### PAGE EXTRACT
Garret Yoshimi, the University of Hawaii’s chief information officer, said the $37 million will be in addition to a surge of hundreds of millions of dollars in federal broadband funding already expected to arrive in Hawaii.

The coronavirus pandemic dramatized the importance of broadband service, prompting the federal government to allocate new federal funding to each state for broadband based on population and to launch competitive new grant programs offering still more broadband funding.

“We are happy that the feds decided to contribute another chunk of funds to our broadband infrastructure,” Yoshimi said. “It’s good news for us.”

Daniel Masutomi, Hawaiian Telcom’s senior director for strategic planning, told the Broadband Hui in the online briefing on Oct. 26 that the existing network links mostly connect the southern portions of each island.

But the Hawaiian Telcom grant application proposed installing new fiber segments mostly along the north shores of Kauai, Oahu and Maui. Those northern landings will mostly be on properties under state control, Masutomi said.

The project contemplates building new undersea cable connections between Kauai and Oahu; between Oahu and Molokai; between Molokai and Maui; and between Maui and North Kohala near the northern tip of the Big island.

The project would also involve “festoons,” or segments of undersea cable that loop around the coastlines of islands to link together different areas of the same island, Masutomi said.

### TASK INSTRUCTIONS
Copy the article on Hawaii broadband funding word for word, starting at "Garret Yoshimi, the" and continuing up to and including "more broadband funding.". The data that comes next is separate from the article on Hawaii broadband funding.

### Dataset excerpts
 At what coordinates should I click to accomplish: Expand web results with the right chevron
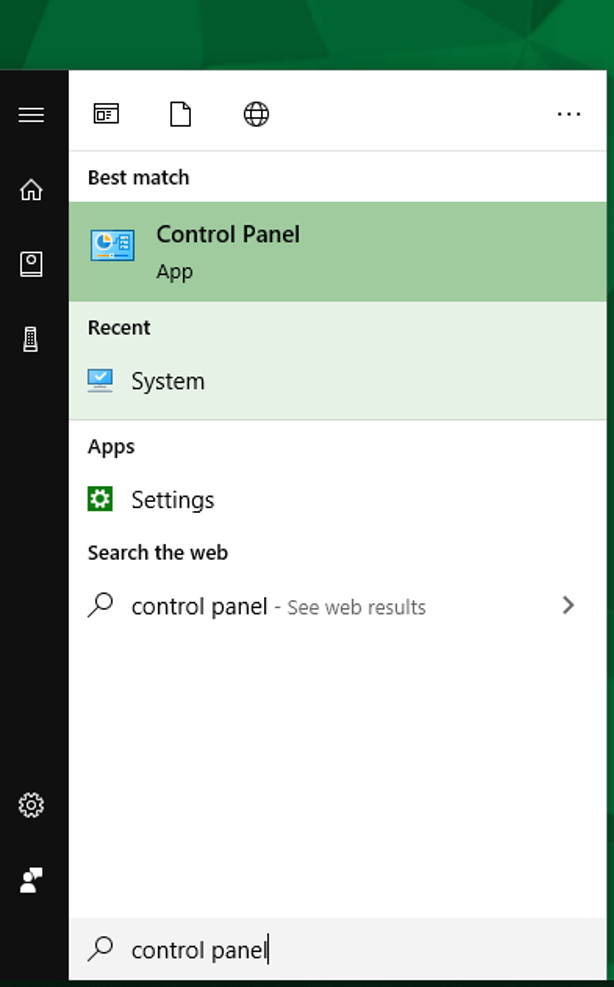pos(568,606)
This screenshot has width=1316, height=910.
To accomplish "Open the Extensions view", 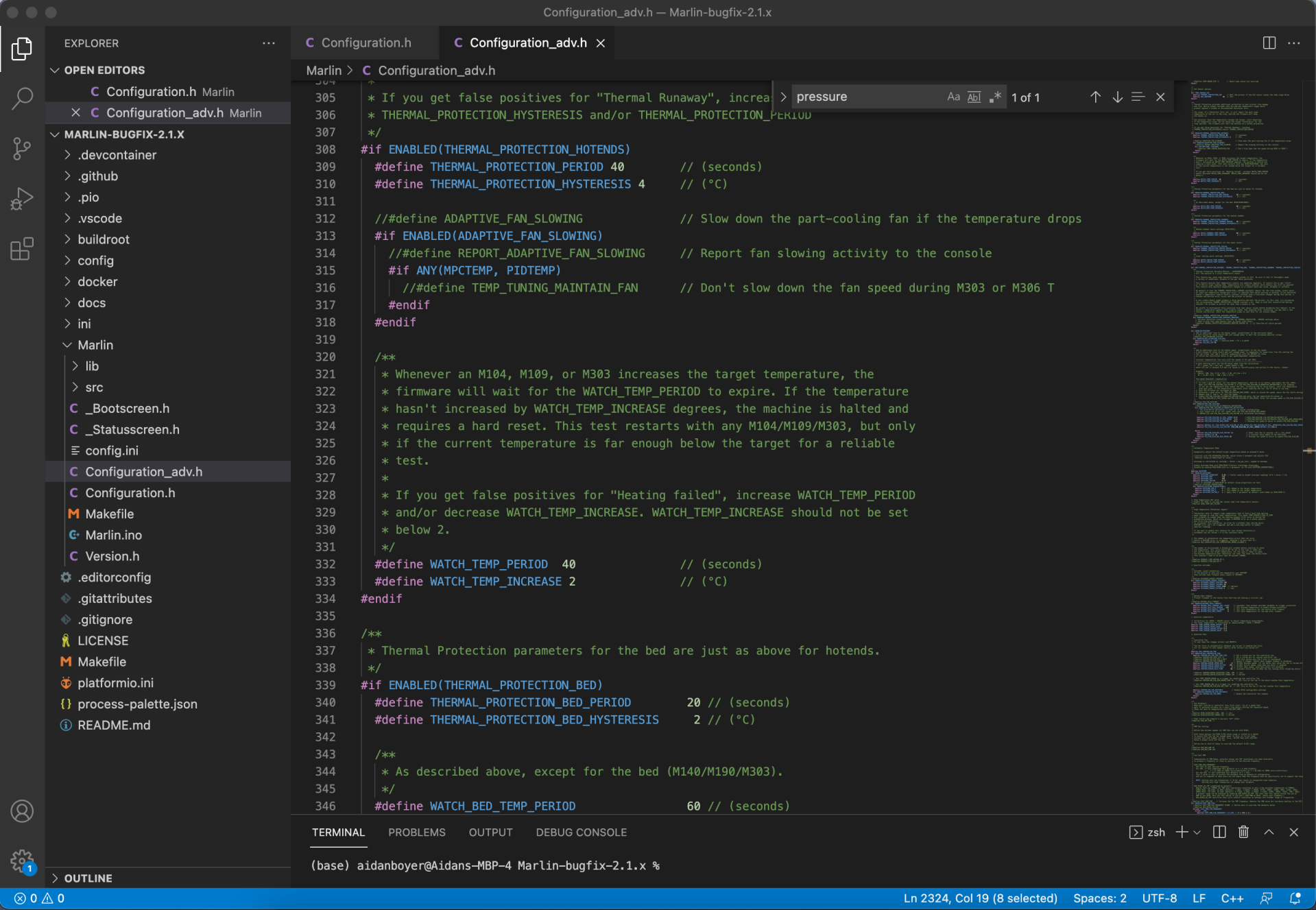I will pyautogui.click(x=22, y=249).
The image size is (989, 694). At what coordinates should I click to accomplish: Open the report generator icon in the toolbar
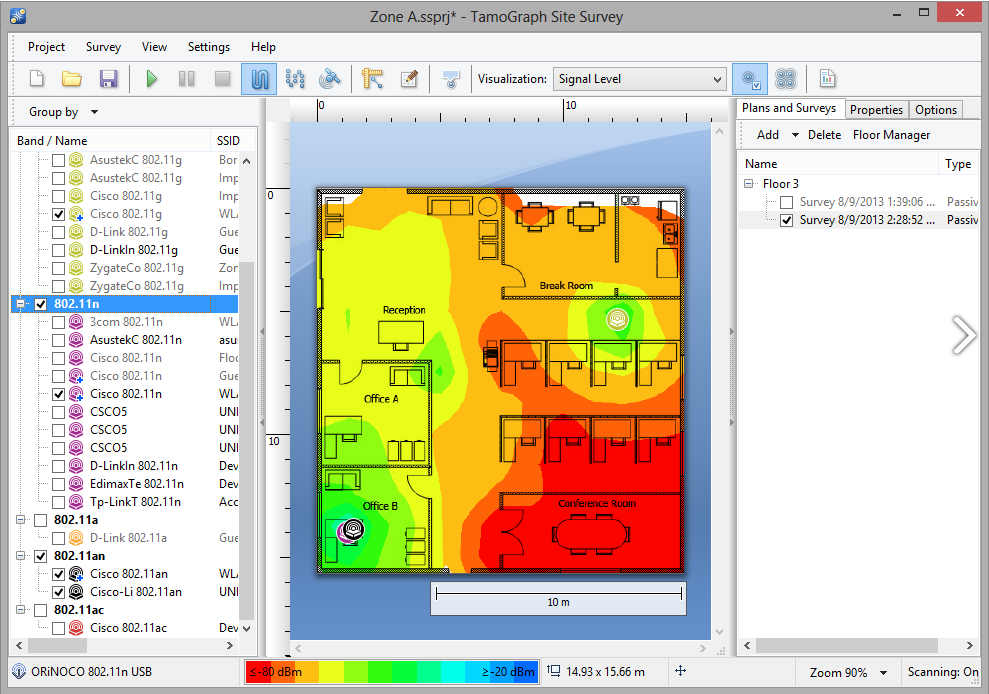coord(827,79)
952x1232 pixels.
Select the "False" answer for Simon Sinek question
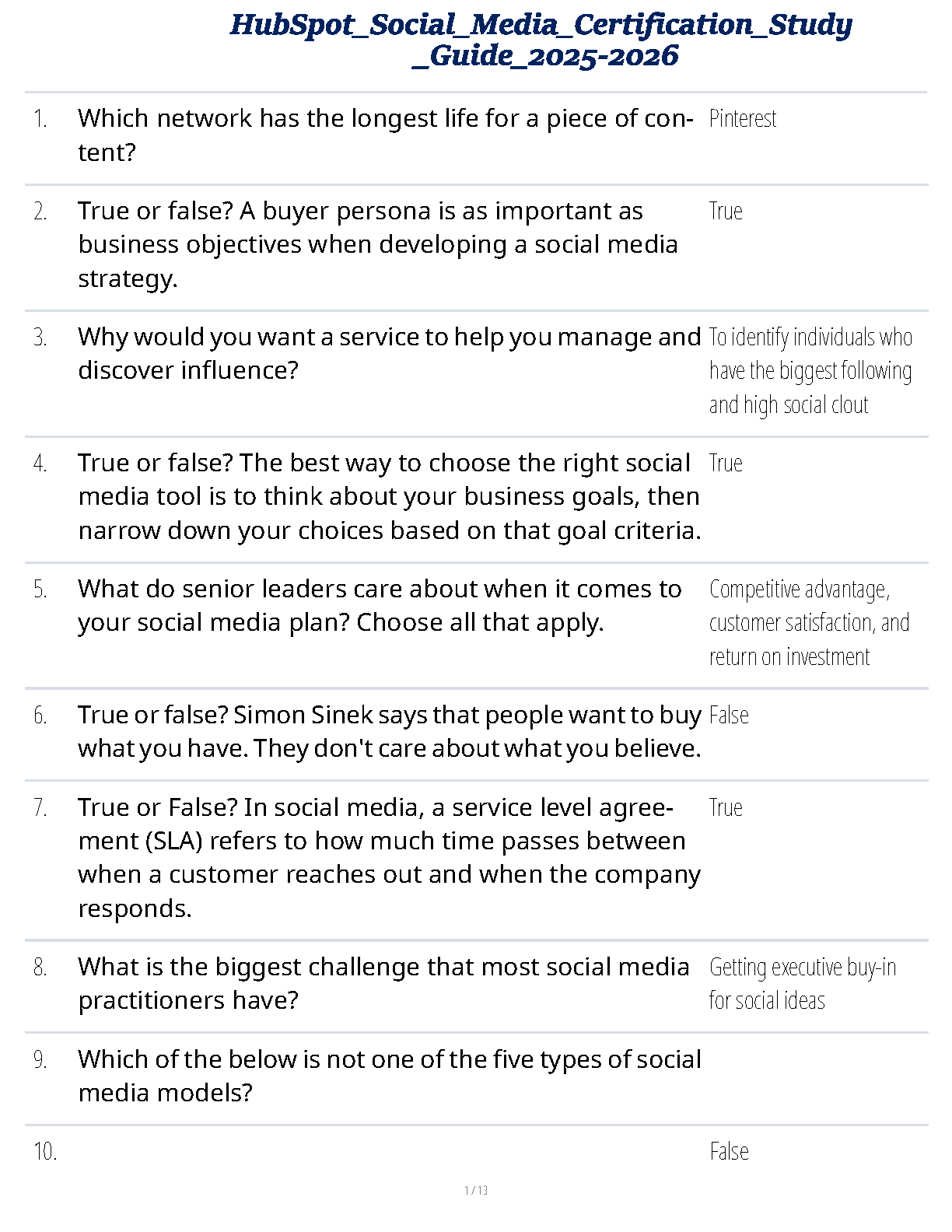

### EXERCISE ANSWER
Garret Yoshimi, the University of Hawaii’s chief information officer, said the $37 million will be in addition to a surge of hundreds of millions of dollars in federal broadband funding already expected to arrive in Hawaii.

The coronavirus pandemic dramatized the importance of broadband service, prompting the federal government to allocate new federal funding to each state for broadband based on population and to launch competitive new grant programs offering still more broadband funding.